En application de l’article 1231-6 alinéa 3 du code civil, le syndicat des copropriétaires de l’immeuble [Adresse 7] représenté par son syndic en exercice, la société Oralia Gignoux, ne démontrant ni l’existence d’un préjudice indépendant du retard en paiement, ni la mauvaise foi de M. [F] [O] et Mme [P] [O], sera débouté de sa demande de dommages et intérêts.
M. [F] [O] et Mme [P] [O], qui perdent le procès, supporteront solidairement les dépens, avec application des dispositions de l’article 10-1 de la loi du 10 juillet 1965.
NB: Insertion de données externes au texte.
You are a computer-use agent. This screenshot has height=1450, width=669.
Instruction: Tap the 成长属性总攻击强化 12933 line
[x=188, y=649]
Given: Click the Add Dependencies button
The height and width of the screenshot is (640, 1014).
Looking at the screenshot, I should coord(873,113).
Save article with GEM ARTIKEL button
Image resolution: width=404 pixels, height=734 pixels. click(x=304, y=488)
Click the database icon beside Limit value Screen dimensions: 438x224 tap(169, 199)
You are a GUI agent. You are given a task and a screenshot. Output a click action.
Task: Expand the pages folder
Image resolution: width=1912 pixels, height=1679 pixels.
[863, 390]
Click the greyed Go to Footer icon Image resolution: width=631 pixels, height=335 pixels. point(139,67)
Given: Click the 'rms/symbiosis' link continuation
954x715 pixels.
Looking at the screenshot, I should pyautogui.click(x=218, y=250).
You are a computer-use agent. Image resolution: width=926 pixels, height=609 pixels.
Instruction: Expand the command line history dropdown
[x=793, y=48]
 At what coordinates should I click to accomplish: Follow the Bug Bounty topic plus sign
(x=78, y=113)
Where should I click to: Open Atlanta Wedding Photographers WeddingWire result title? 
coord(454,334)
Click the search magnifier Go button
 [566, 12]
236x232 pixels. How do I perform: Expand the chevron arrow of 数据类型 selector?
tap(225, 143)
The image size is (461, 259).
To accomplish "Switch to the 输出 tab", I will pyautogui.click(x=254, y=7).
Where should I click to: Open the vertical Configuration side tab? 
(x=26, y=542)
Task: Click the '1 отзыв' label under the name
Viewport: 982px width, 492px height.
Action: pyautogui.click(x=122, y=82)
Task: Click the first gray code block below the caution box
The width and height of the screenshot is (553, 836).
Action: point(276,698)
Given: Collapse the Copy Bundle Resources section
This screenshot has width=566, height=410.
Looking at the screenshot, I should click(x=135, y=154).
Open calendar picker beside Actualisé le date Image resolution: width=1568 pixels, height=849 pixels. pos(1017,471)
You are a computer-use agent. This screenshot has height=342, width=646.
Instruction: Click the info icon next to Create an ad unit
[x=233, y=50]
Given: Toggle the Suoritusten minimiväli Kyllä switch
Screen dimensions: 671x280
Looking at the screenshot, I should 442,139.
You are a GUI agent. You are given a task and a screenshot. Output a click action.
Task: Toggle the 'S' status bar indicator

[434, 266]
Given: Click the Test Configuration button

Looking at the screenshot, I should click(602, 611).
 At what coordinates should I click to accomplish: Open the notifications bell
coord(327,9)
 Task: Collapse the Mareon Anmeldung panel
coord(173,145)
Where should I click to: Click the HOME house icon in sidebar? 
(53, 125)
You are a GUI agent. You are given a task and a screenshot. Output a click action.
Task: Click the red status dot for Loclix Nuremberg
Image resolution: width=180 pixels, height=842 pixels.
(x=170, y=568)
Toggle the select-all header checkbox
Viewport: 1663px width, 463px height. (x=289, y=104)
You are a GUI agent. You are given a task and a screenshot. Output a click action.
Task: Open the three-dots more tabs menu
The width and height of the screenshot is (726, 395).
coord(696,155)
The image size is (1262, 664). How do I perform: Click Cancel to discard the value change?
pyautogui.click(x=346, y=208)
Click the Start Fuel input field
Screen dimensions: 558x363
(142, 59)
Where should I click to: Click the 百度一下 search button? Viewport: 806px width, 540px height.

Enfin, il serait inéquitable de laisser à la charge du syndicat des copropriétaires les sommes non comprises dans les dépens qu’il a exposées dans le cadre de la présente instance. Il convient donc de condamner solidairement M. [F] [O] et Mme [P] [O] à lui verser la somme de 500 € au titre des dispositions de l’article 700 du code de procédure civile.
PAR CES MOTIFS
La Présidente, statuant publiquement, en procédure accélérée au fond par mise à disposition au greffe en application des articles 450 à 453 du code de procédure civile, les parties préalablement avisées, par jugement réputé contradictoire et en premier ressort,
Condamne solidairement M. [F] [O] et Mme [P] [O] à payer au syndicat des copropriétaires de l’immeuble [Adresse 7], représenté par son syndic, la société Oralia Gignoux, la somme de 1 038,19 € au titre de l’arriéré des charges échues au 24 juin 2025 (dont 86,74 € au titre du commandement de payer), avec intérêts au taux légal à compter du 27 mars 2025 pour la somme de 833,51 € et à compter du 30 juillet 2025 pour le surplus ;
Ordonne la capitalisation des intérêts par année entière à compter du 30 juillet 2025 ;
Déboute le syndicat des copropriétaires de l’immeuble [Adresse 7] représenté par son syndic, la société Oralia Gignoux de sa demande de dommages-intérêts pour résistance abusive et injustifiée ;
Condamne solidairement M. [F] [O] et Mme [P] [O] à payer au syndicat des copropriétaires de l’immeuble [Adresse 7] représenté par son syndic, la société Oralia Gignoux, la somme de 500 € au titre des dispositions de l’article 700 du code de procédure civile ;
Condamne solidairement M. [F] [O] et Mme [P] [O] aux dépens avec application de l’article 10-1 de la loi du 10 juillet 1965 ;
Rappelle que l’exécution provisoire est de droit.